With wind-turbine farms in heavy construction in Klickitat and Sherman counties, it was only a matter of time before a large project surfaced in Wasco County.
That was the case Thursday at the Discovery Center, when a small contingent of local people turned out to hear a presentation by UPC Wind, a Newton, Maine-based company.
UPC’s project, Cascade Wind, would place 40 General Electric 1.5 megawatt wind turbines in a seven-mile footprint on (appropriately enough) Sevenmile Hill.
Power generated along the ridge would be brought to a new substation and connected to an existing 115 kilovolt line that runs from The Dalles to Hood River. The total capacity of the project would be 60 megawatts.
“You have a world-class resource in the gorge,” UPC’s Krista Kisch told the audience. She characterized the winds in the proposed Cascade Wind project area as “good to excellent, at 8.5 to 9 meters a second.”
She called the terrain in the project area “complex,” requiring calculations of wind shear so that placement doesn’t cause turbulence for the next tower downwind.

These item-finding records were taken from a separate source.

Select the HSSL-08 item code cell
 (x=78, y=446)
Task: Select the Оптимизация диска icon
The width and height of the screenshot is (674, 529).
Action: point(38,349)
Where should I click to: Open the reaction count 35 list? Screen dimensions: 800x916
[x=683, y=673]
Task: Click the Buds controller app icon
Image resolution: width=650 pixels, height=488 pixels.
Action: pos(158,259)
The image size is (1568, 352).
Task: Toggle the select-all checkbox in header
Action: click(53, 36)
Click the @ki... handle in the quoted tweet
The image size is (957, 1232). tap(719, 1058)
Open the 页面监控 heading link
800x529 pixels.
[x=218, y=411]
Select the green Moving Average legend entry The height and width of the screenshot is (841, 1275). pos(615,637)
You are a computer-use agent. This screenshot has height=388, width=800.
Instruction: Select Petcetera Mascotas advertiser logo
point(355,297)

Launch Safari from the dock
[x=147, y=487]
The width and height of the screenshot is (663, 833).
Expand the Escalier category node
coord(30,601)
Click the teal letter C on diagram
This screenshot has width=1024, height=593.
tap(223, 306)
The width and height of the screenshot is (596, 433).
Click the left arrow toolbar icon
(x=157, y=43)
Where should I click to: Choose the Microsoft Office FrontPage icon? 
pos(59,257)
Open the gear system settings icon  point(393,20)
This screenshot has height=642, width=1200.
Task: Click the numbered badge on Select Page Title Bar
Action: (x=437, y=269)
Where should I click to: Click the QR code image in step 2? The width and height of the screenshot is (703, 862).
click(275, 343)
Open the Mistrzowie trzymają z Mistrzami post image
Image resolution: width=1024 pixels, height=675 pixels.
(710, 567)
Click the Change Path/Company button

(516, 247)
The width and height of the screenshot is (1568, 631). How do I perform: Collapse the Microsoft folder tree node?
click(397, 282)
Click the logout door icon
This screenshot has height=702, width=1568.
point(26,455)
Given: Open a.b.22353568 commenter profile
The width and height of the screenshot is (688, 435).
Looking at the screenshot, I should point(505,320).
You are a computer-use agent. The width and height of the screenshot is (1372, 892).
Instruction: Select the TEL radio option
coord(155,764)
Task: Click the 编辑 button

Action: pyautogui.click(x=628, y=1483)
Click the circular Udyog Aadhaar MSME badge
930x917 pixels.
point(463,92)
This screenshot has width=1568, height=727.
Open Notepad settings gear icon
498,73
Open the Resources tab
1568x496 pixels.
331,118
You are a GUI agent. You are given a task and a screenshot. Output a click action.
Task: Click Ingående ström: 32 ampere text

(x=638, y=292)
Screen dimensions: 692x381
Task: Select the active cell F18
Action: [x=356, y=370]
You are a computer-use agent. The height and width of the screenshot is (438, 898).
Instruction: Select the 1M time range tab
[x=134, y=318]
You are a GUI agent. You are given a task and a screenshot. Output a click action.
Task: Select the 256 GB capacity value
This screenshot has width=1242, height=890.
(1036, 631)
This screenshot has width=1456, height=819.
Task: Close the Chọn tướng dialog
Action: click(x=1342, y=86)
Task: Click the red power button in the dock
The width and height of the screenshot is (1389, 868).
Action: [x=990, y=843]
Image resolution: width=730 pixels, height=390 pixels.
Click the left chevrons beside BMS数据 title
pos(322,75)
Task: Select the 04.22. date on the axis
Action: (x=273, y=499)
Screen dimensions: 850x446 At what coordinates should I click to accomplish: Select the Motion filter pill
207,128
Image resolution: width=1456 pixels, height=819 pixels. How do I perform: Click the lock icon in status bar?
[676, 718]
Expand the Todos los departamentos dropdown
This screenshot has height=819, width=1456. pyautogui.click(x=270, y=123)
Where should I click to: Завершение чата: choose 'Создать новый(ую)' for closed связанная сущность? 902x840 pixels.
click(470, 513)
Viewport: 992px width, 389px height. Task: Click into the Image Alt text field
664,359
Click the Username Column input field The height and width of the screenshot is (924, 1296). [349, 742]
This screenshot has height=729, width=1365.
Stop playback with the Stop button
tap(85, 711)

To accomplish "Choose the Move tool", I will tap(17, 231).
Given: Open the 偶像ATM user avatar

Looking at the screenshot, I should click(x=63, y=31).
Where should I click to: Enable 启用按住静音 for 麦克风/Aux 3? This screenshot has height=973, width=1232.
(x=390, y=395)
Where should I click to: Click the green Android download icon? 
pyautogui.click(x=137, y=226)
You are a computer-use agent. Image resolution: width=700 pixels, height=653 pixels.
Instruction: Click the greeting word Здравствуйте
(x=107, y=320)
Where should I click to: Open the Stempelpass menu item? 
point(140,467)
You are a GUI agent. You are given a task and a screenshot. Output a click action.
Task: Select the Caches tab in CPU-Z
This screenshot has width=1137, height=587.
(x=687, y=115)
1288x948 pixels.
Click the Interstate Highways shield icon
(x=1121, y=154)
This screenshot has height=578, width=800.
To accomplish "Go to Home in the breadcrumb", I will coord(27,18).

Most of the land in the project area is zoned A-2 Agriculture and F-2 Forest Zone. Kisch said 85 percent of the towers would be located in open fields.
UPC’s American headquarters are in Maine, but the company originally began in Europe 10 years ago, and has been in the U.S. for the past seven years. Kisch said the company currently has 3,600 megawatts planned in 35 projects under development.